E. Easement by Necessity
a. Also known as implied easements by necessity. Graff v. Scanlon, 673 A.2d 1028 (Pa. Commonw. 1996).
b. Distinguished from implied easements from existing use: Implied easements on the grounds of necessity must be distinguished from implied easements from a prior use (also referred to as easements by implied reservation). The two types of easements are often confused by both litigants and the courts because both easements require unity of ownership and subsequent severance. Graff v. Scanlon, 673 A.2d 1028 (Pa. Commonw. 1996). at 1042 & n.4. (Citing 11 Am.Jur. Proof of Facts 3d 601, Way of Necessity.) An easement by necessity arises upon a showing that there was a conveyance of a part of a tract of land in such a manner that the part conveyed or the part retained is denied access to a public road. Conversely, an implied easement from a prior use "[is] based on the theory that continuous use of a permanent right-of-way gives rise to the implication that the parties intended that such use would continue, notwithstanding the absence of necessity for the use." Graff v. Scanlon, 673 A.2d 1028 (Pa. Cmwlth. 1996).
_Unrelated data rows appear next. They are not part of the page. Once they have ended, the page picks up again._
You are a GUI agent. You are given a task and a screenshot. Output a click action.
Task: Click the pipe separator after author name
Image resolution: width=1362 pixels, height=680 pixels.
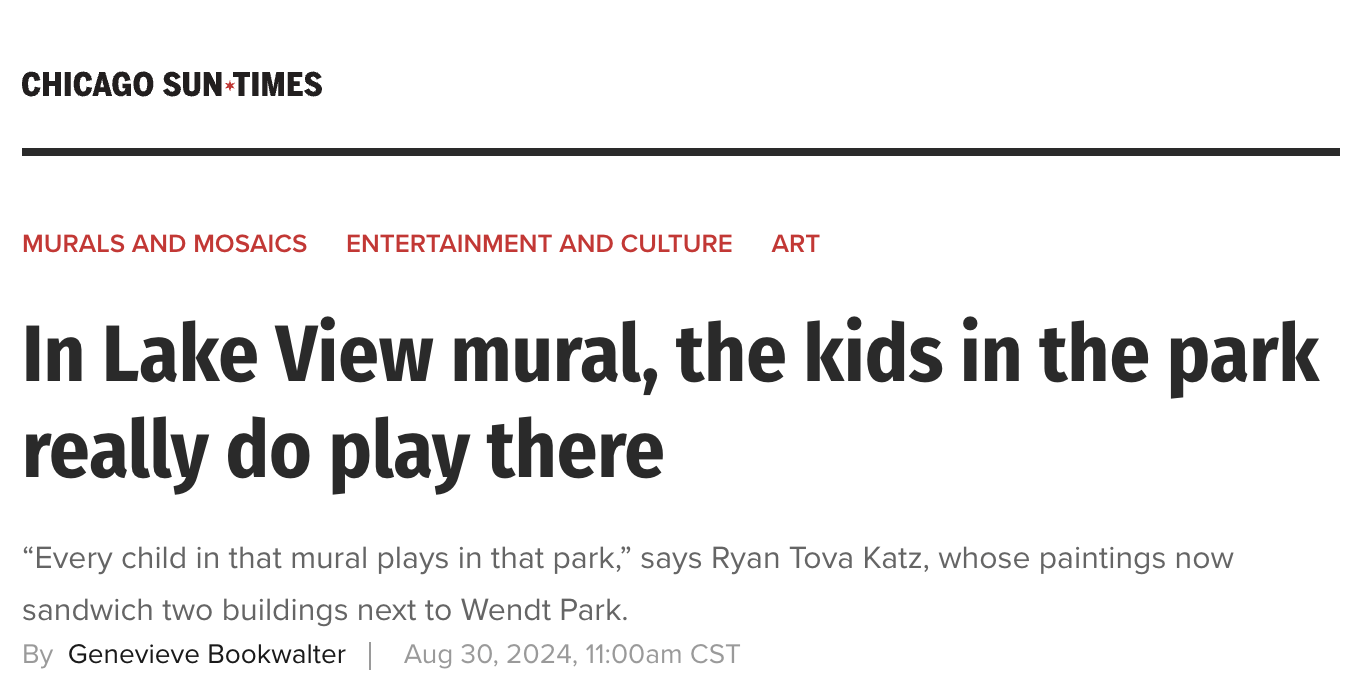pos(370,655)
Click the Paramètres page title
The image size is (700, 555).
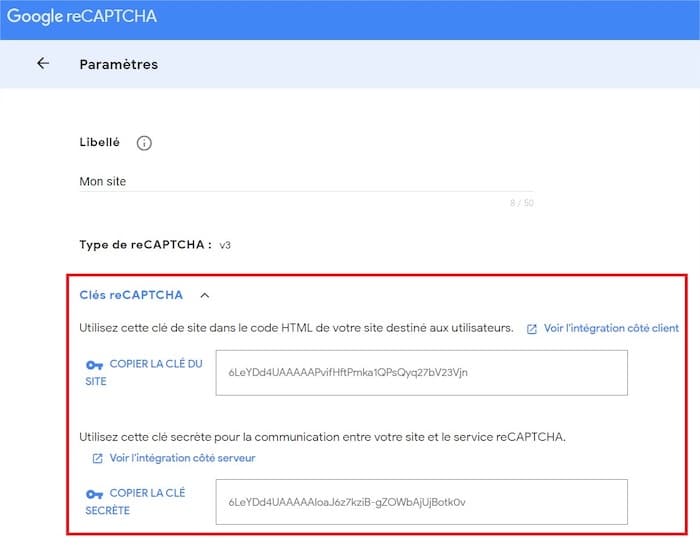click(118, 64)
a. “An easement by necessity may be implied when " 'after severance from adjoining property a piece of land is without access to a public highway.' " Burns Manufacturing Co. v. Boehm, 467 Pa. 307, 314 n. 4, 356 A.2d 763, 767 n. 4 (1976) (quoting Soltis v. Miller, 444 Pa. 357, 359, 282 A.2d 369, 370 (1971).
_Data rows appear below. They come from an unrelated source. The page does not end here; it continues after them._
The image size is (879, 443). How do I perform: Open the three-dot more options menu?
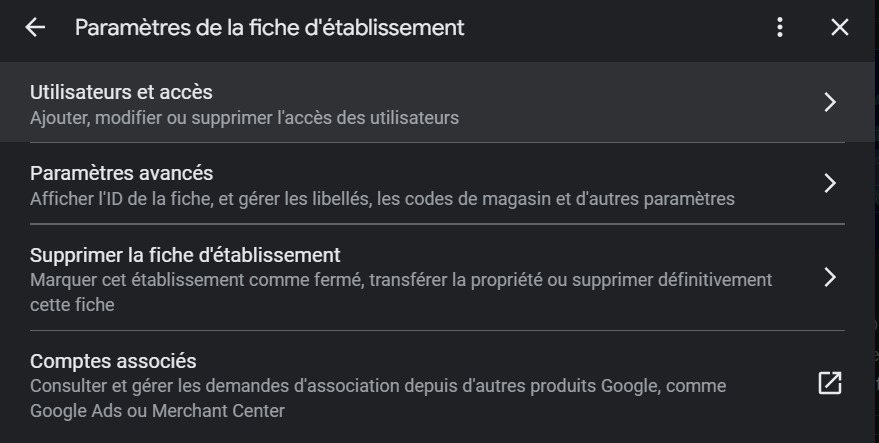coord(780,28)
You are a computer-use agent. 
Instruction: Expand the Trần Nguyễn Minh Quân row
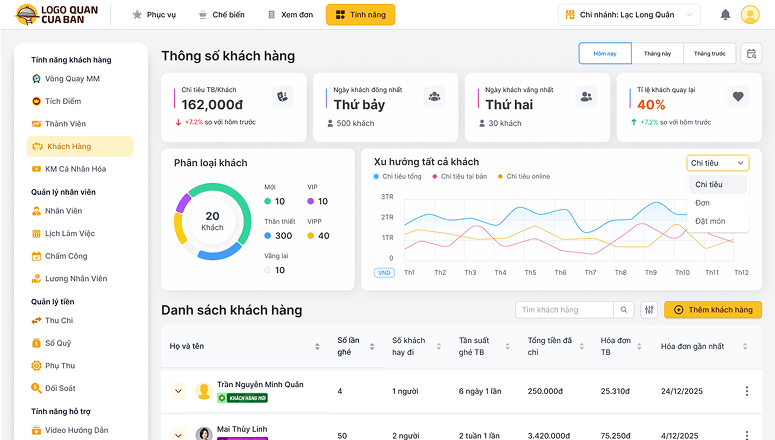[179, 391]
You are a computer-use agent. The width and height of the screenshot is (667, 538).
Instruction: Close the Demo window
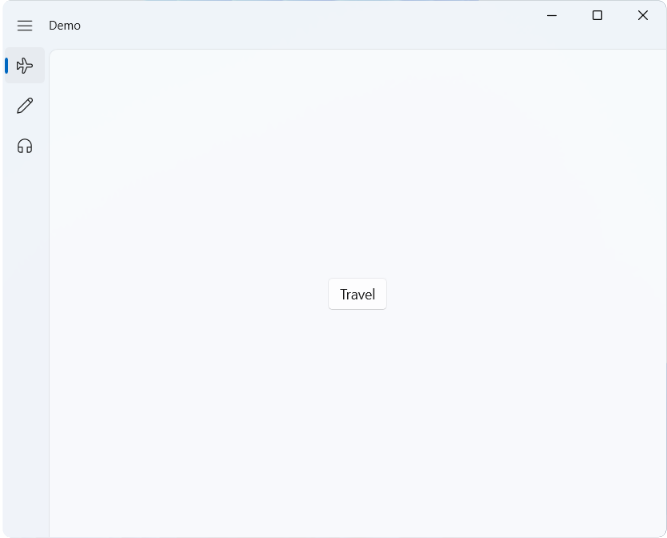(x=643, y=15)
b. An easement by necessity arises upon a showing that there was a conveyance of a part of a tract of land in such a manner that the part conveyed or the part retained is denied access to a public road. Burns Manufacturing Co. v. Boehm, 467 Pa. 307 (1971)
c. “A grantee is entitled to an easement over the lands of his grantor where the property conveyed to him is "so situated that access to it from the highway cannot be had except by passing over the other land of the grantor." Commonwealth v. Burford, 225 Pa. 93, 98, 73 A. 1064, 1066 (1909)
d. “A grantor is entitled to an implied easement by necessity when he grants away his exterior land thereby leaving his remaining land without an outlet.” Ogden v. Grove 38 Pa. 487 (1861)
e. An easement implied on the grounds of necessity is always of strict necessity; it never exists as a mere matter of convenience. Possessky v. Diem, 440 Pa.Superior Ct. 387, 655 A.2d 1004 (1995)
f. Requirements: (a) unity of ownership prior to severance by common grantor; (b) severance by conveyance; and c) easement must be “strictly” necessary in order for the owner of the dominant tenement to use his land, with the necessity existing both at the time of the severance of title and at the time of the exercise of the easement. Phillipi v. Knotter, 748 A.2d 757, 761 (Pa. Super. 2000)
g. generally necessity exists where the dominent tenement is landlocked. See Bodman v. Bodman, 456 Pa. 412 (1976); Tricker v. Pennsylvania Turnpike Comm’n 717 A.2d 1078 (Pa. Commonw. 1998) appeal denied in 559 Pa. 684 739 A.2d 547 (1999).
h. Strict necessity does not exist where some access to land exists; property must be without any access. See Phillipi v. Knotter, 748 A.2d 757, 761 (Pa. Super. 2000)at 761.
i. unlike implied easements from existing use there is no need that any use be apparent and continuous. See 7 Summ. Pa. Juris. 2d Section 18:50.
3. Scope owner of dominent tenement is entitled to reasonable and lawful use of the easement.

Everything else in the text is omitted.